阅读文本:
○ ○ ○
The 19th Heilongjiang Provincial Collegiate Programming Contest

1|0B. String

#include <bits/stdc++.h>

using namespace std;


using i32 = int32_t;
using i64 = long long;

using vi = vector<int>;


i32 main(){
	ios::sync_with_stdio(false), cin.tie(nullptr);
	string s;
	cin >> s;
	vector<char> t;
	for(auto c : s){
		t.push_back(c);
		if(t.size() >= 3){
			if(t[t.size() - 1] == t[t.size() - 2] and t[t.size() - 1] == t[t.size() - 3])
				t.pop_back(),t.pop_back(),t.pop_back();
		}
	}
	if(t.empty()) cout << "NAN\n";
	else {
		for(auto c : t)
			cout << c;
		cout << "\n";
	}
	return 0;
}

2|0D. Card Game

贪心题，尽可能的给对方造成高的伤害。
○ ○ ○
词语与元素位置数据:

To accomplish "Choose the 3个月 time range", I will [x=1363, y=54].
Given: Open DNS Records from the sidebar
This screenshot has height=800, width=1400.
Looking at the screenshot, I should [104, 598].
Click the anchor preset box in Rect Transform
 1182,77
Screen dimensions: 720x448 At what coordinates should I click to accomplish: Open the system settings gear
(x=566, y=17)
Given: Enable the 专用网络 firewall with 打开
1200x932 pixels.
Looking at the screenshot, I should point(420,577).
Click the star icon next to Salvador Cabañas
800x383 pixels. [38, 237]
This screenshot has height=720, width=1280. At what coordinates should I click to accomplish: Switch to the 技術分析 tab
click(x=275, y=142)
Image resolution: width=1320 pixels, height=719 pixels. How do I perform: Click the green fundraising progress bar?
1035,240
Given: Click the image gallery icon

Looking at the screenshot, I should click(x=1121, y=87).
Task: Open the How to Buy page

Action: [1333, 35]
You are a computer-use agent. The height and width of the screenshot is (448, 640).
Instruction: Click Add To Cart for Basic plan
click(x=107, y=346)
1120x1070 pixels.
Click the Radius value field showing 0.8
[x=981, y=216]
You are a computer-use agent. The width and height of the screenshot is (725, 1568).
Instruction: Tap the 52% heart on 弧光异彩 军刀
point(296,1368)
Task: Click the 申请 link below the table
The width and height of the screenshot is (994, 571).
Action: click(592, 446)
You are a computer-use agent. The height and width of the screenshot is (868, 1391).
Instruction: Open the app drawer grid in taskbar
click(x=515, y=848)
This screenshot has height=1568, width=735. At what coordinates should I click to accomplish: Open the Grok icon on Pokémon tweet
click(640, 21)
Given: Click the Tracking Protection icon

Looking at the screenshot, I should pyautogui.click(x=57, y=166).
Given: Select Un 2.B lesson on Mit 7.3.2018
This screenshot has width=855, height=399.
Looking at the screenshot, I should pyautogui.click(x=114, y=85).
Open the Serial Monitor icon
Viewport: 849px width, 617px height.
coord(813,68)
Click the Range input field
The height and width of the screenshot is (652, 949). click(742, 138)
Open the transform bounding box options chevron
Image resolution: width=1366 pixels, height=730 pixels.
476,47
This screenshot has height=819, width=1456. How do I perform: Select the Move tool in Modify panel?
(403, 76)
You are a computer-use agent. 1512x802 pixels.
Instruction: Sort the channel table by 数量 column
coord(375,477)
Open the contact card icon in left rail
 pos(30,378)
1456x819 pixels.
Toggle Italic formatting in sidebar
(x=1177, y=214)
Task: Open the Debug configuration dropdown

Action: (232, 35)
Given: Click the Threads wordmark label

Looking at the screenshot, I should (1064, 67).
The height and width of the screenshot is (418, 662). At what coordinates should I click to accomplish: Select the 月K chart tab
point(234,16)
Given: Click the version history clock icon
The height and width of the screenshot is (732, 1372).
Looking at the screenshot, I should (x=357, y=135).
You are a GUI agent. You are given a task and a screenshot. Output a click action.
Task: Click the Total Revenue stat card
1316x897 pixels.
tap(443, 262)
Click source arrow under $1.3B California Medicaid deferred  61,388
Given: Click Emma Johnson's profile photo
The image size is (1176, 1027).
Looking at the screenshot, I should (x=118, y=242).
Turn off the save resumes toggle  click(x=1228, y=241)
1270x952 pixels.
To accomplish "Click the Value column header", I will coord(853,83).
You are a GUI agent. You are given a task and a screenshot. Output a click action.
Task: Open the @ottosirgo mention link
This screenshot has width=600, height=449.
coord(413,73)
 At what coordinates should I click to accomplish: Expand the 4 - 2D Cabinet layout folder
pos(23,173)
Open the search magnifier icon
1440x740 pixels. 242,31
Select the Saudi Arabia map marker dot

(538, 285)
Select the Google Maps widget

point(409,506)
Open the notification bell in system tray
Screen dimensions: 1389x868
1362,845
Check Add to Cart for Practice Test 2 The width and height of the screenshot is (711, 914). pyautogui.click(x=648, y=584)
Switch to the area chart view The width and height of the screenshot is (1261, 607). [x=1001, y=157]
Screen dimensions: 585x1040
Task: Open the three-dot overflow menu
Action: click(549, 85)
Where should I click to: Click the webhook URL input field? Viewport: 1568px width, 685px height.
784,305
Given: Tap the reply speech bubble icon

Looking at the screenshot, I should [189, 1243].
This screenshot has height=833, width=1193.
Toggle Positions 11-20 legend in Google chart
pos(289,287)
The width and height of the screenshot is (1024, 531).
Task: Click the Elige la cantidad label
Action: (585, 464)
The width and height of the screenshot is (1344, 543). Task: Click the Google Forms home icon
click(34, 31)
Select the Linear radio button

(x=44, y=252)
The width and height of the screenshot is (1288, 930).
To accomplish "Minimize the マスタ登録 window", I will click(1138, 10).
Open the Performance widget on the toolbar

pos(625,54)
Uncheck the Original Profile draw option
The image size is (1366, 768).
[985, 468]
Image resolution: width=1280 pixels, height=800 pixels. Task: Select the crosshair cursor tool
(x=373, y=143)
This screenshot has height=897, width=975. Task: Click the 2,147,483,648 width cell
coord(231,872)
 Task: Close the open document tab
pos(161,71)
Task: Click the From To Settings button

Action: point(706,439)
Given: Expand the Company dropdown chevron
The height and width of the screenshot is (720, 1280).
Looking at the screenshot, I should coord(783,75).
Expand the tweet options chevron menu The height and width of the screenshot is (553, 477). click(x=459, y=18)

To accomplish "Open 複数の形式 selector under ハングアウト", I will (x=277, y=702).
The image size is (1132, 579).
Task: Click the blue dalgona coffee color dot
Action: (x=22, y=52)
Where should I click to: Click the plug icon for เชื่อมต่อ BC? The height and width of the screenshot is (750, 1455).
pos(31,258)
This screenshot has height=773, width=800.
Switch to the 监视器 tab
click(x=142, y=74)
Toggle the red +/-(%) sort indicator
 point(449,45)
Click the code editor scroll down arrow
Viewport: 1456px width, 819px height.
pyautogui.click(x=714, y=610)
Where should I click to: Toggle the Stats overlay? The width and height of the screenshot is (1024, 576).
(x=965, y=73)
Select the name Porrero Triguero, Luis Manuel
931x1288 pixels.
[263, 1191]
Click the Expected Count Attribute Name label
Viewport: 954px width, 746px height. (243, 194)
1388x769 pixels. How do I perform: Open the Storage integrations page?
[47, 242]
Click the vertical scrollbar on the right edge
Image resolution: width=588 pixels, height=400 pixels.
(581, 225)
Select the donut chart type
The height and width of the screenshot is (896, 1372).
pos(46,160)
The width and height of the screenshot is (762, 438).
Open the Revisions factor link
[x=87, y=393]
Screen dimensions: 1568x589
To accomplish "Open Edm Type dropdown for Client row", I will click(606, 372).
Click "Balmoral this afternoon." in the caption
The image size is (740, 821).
○ ○ ○
任务要求:
a – 列出这篇竞赛题解的代码中用 using 定义的全部类型别名，并写出每个别名对应的类型。
b – 改写这篇竞赛题解中从“using vi = vector<int>;”开始、到“t[t.size() - 3])”结束的部分，把其中的“push_back”换成“emplace_back”。

各题答案:
a – i32 对应 int32_t；i64 对应 long long；vi 对应 vector<int>。

b –
using vi = vector<int>;


i32 main(){
	ios::sync_with_stdio(false), cin.tie(nullptr);
	string s;
	cin >> s;
	vector<char> t;
	for(auto c : s){
		t.emplace_back(c);
		if(t.size() >= 3){
			if(t[t.size() - 1] == t[t.size() - 2] and t[t.size() - 1] == t[t.size() - 3])